[Records from a data collection]
● ● ● ● ●

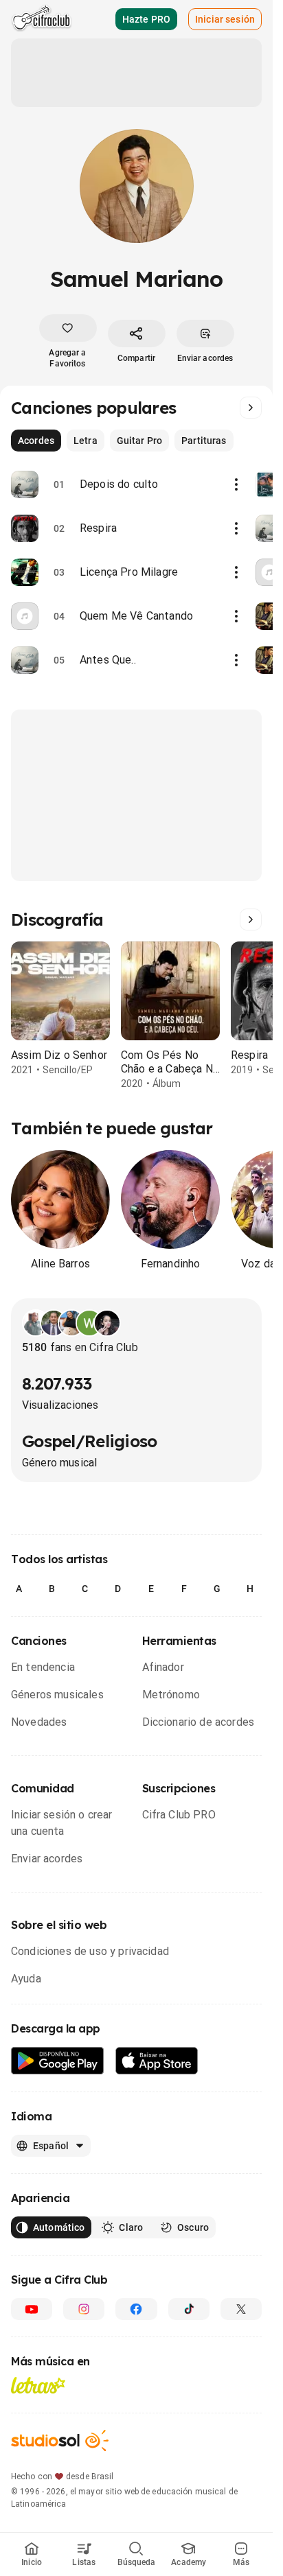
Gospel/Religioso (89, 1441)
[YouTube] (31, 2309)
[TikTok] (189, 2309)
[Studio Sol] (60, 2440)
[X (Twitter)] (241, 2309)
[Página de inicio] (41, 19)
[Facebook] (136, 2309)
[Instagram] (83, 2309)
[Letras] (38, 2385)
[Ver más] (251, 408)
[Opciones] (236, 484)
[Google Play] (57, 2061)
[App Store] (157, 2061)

● ● ● ● ●

* _TASK TO COMPLETE_
Please copy exactly, and only, the lines from the line containing "[Instagram] (83, 2309)" through the last line of the records, with both ends included.

* _EXPECTED ANSWER_
[Instagram] (83, 2309)
[Letras] (38, 2385)
[Ver más] (251, 408)
[Opciones] (236, 484)
[Google Play] (57, 2061)
[App Store] (157, 2061)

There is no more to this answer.